Leading Domestic Storylines

· More than 390 out of a total of 1,400 candidates in Tehran constituency have been rejected by authorities to run in Iran's upcoming parliamentary elections; about 40 per cent of the 7,200 people who have registered to run throughout the country “have a record” with the intelligence ministry or the judiciary, an indication they would not be allowed to run in elections to be held on 14 March; the remaining candidates will be “vetted” by the Guardian Council before the elections; reformist candidates feared they will not be allowed to run in the elections; former President Khatami expressed his concerns at a meeting with members of the Reformist Coalition; Khatami said there is “a narrow-minded effort to deprive many devoted, experienced and enlightened individuals from the elections”; a former vice-president, Mohammad Reza Aref, warned against the “consequences of narrow mindedness, factional perspectives and personal preferences” determining the vetting process; Hasan Rowhani, the former chief nuclear negotiator and the current head of the Centre for Strategic Studies, warned of the “danger of popular vote turning into mere formality.”
· Iran's Supreme Leader Ayatollah Ali Khamenei reversed a decision by President Ahmadinejad and ordered him to put into effect a law supplying natural gas to remote villages; Khamenei’s move was a major rebuke to the president; Khamenei order covered spending $1 billion from Iran’s Currency Reserve Fund to supply natural gas to villages.
· World’s Organization for Animal Health (OIE) said there was an outbreak of bird flue in Iran; Mojtaba Norouzi, head of Iran’s Veterinary Department, confirmed the outbreak of deadly H5N1 bird flue among some domestic and wild birds of Iran.


Anonymous said...

Iran and Pakistan--albeit dramatically different in terms of history, culture, ties to the U.S., religion, and government structure—nevertheless each threaten to upset the international applecart by refusing to play by the rules of the current system.

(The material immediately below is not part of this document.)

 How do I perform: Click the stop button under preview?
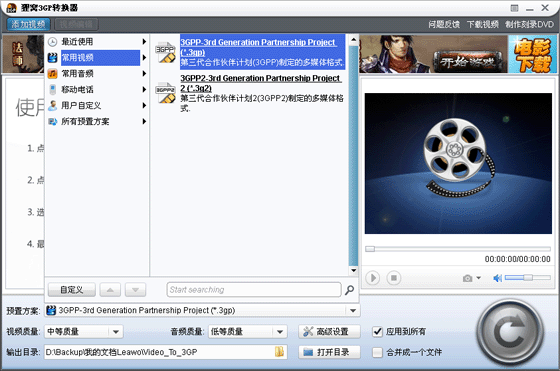pyautogui.click(x=394, y=278)
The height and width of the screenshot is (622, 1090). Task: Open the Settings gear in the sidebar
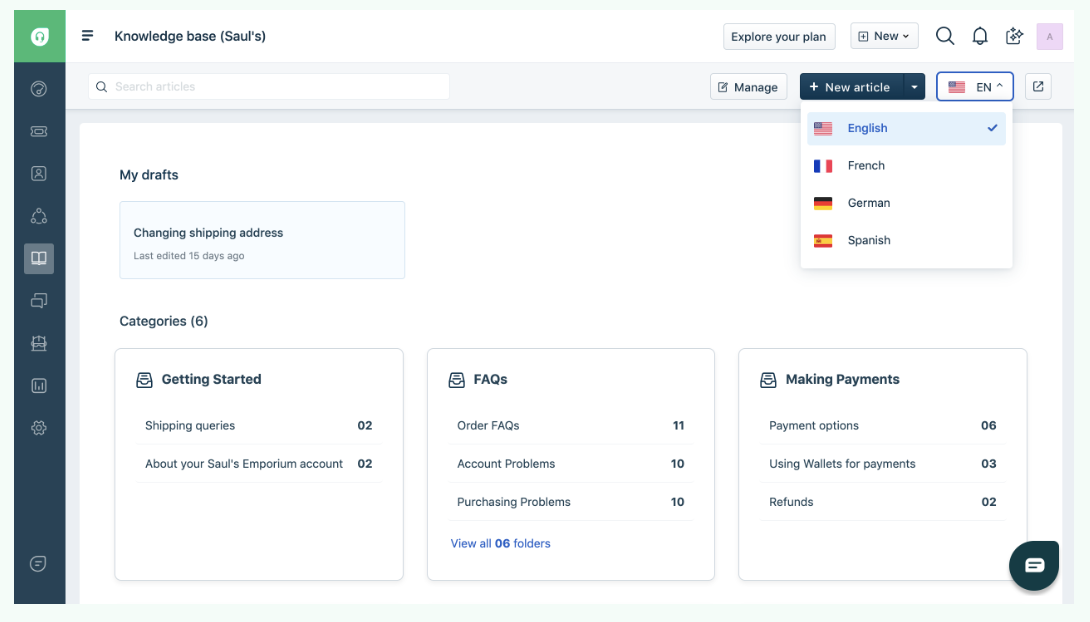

Each has 1) fervently adhered for a generation to a policy of enhancing the Islamic World’s position vis-à-vis the West; 2) made the development of a domestic nuclear industry a core state policy for many years; 3) a military establishment that has great independence from civilian control and in which there is great sympathy for radical Islamic politics; 4) powerful Islamic militant political forces whose domestic popularity is being enhanced by the U.S. policy of high-visibility pressure on them. One big difference is that Iran has not, as far as we know, developed nuclear weapons; Pakistan not only has but proliferates aggressively. So we sanction Iran. Hmmm…

Mark Pyruz said...

Ahmadinejad's recent interview by al-Jazeera is available on YouTube at:


Winston said...

The regime is going to be bombed, hopefully!